The implications of post-modernism on education are clearly reflected in this quote. According to Doll, education viewed through a post-modernist lens is an open system that allows for a high level of complexity and has the potential for transformative change. To illustrate the dichotomy between modernist and post-modernist thinking, Doll draws upon two scientific paradigms. He uses the Newtonian paradigm of stable systems as an analogy for modernist education and contrasts this with Prigogine’s work on dissipative or far-from-equilibrium systems.

Doll posits that curriculum that parallels the Newtonian system is “reductionist, assume[s] the whole to be no more than the sum of the parts, and lead[s] to a curriculum which is cumulative rather than transformative.” (Doll, 1989, p. 244). This is akin to the banking model of education criticized by Freire in Pedagogy of the Oppressed. Doll echoes Freire’s argument that this model of education is necrophilic, stating that it leads to “death by entropy” (1989, p. 245).

A post-modernist approach to education, however, results in a living system characterised by transformative rather than controlled and incremental change. Doll illustrates this perspective by drawing on Prigogine’s works on unstable structures and describing how in a complex system, all actors are active participants in the activities occurring within the system.

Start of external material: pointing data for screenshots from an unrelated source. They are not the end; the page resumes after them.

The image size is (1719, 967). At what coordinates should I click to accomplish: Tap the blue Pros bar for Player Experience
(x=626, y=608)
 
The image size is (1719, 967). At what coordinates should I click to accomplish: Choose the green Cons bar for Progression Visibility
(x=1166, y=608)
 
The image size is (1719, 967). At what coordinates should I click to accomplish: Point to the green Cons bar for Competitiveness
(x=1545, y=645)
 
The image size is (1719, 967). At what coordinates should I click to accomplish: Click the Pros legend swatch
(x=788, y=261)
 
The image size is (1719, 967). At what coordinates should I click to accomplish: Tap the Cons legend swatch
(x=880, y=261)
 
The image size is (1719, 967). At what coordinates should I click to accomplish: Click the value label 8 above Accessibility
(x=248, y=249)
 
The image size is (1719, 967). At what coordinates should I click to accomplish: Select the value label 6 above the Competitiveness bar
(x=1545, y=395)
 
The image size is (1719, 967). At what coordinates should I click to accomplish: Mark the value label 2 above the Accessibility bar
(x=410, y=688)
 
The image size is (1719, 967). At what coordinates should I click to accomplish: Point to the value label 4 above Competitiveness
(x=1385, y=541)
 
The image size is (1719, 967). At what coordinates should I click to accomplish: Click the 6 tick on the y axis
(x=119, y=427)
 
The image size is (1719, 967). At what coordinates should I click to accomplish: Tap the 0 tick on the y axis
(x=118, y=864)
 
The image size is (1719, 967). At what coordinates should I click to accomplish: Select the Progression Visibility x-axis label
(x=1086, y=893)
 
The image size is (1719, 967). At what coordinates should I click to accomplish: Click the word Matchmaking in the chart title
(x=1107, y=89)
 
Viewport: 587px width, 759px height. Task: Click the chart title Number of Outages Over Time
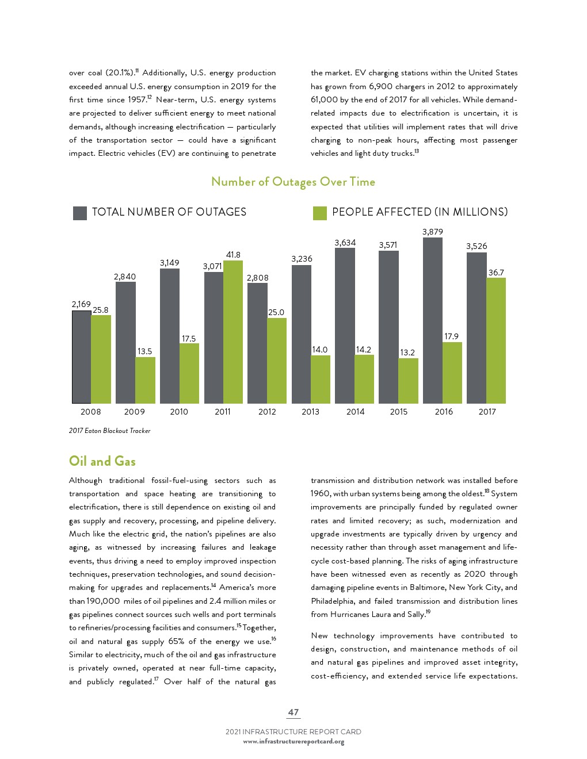293,182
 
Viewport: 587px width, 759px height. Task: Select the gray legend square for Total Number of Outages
79,213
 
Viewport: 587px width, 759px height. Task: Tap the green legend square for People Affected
319,213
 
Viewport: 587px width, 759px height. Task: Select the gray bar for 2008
81,356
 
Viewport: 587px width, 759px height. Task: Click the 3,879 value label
432,232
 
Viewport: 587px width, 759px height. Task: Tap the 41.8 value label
233,255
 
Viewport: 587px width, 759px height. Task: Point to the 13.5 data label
144,351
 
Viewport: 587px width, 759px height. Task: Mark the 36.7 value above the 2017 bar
495,273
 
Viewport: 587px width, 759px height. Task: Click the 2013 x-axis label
310,412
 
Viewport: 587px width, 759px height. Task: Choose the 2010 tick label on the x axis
179,412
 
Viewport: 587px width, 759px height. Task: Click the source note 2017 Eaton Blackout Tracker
109,431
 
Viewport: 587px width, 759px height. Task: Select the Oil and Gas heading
102,461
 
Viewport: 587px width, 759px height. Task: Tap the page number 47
294,712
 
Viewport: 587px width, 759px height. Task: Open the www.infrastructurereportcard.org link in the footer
294,742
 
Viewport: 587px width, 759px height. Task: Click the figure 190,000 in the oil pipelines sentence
103,601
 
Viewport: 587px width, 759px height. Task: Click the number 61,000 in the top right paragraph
324,99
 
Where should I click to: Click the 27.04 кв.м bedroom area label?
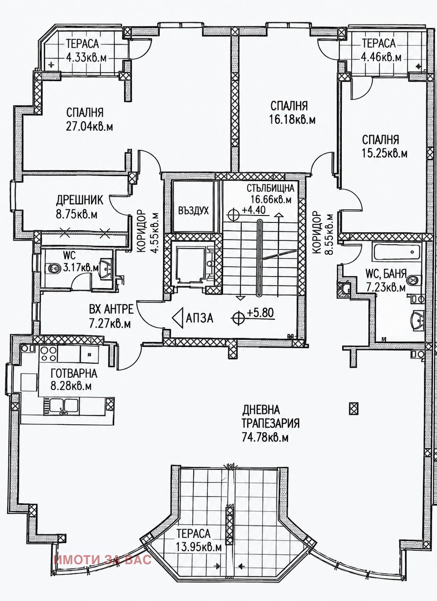click(89, 126)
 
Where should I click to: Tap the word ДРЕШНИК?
click(80, 200)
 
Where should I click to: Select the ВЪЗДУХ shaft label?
click(193, 211)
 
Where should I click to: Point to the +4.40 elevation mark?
click(253, 210)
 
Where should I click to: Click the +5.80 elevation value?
click(261, 313)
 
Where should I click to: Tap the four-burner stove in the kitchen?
click(49, 354)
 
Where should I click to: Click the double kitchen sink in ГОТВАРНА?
click(60, 408)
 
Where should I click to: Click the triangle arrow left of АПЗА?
click(178, 318)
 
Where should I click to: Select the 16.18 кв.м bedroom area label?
click(292, 119)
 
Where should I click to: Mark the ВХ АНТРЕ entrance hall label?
click(111, 309)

Each of these actors brings to the system their own beliefs and experiences, which impacts how they interact with others within the system. In particular, knowledge and the formation of knowledge is directly impacted by individual actors and their subjectivity. Complexity, thus, has a negative correlation to predictability in that the more complex a system is the more difficult it is to predict how each interacting force will impact the system and the resulting outcomes, or ends, of the system.

The reason that this article, and this quote in particular, intrigued me was because it highlights the nature of curriculum as a complex and unpredictable living system that is highly dependent on the individual participants, human and non-human, in the process of curriculum. The importance of every participant’s unique perspective results in “a sense of indecision and indeterminacy to curriculum planning” (Doll, 1989, p. 250), which often is ignored in more modernist approaches to curriculum development as an inconvenient anomaly, or, in Doll’s own words, treated as “noise” which is “quickly and quietly factored out” (1989, p. 246). Instead, by embracing a post-modernist approach, these additional factors can be made more visible in the curriculum development process.

Understanding education as an open, complex and transformative system also brings into question the viability of outcomes-based education. Outcomes-based education is often developed through a linear backwards design, where first the desired outcomes are determined then the learning activities that should lead students to those outcomes are developed. Again, this model doesn’t necessarily leave room for the unpredictability of an open and complex educational system. 

REFERENCES

Doll, W.E. (1989) “Foundations for a Postmodern Curriculum.” Journal of Curriculum Studies, v21 n3 p243-53.

Freire, P. (2000). Pedagogy of the oppressed / Paulo Freire ; translated by Myra Bergman Ramos ; with an introduction by Donald Macedo. (30th anniversary ed.). Continuum.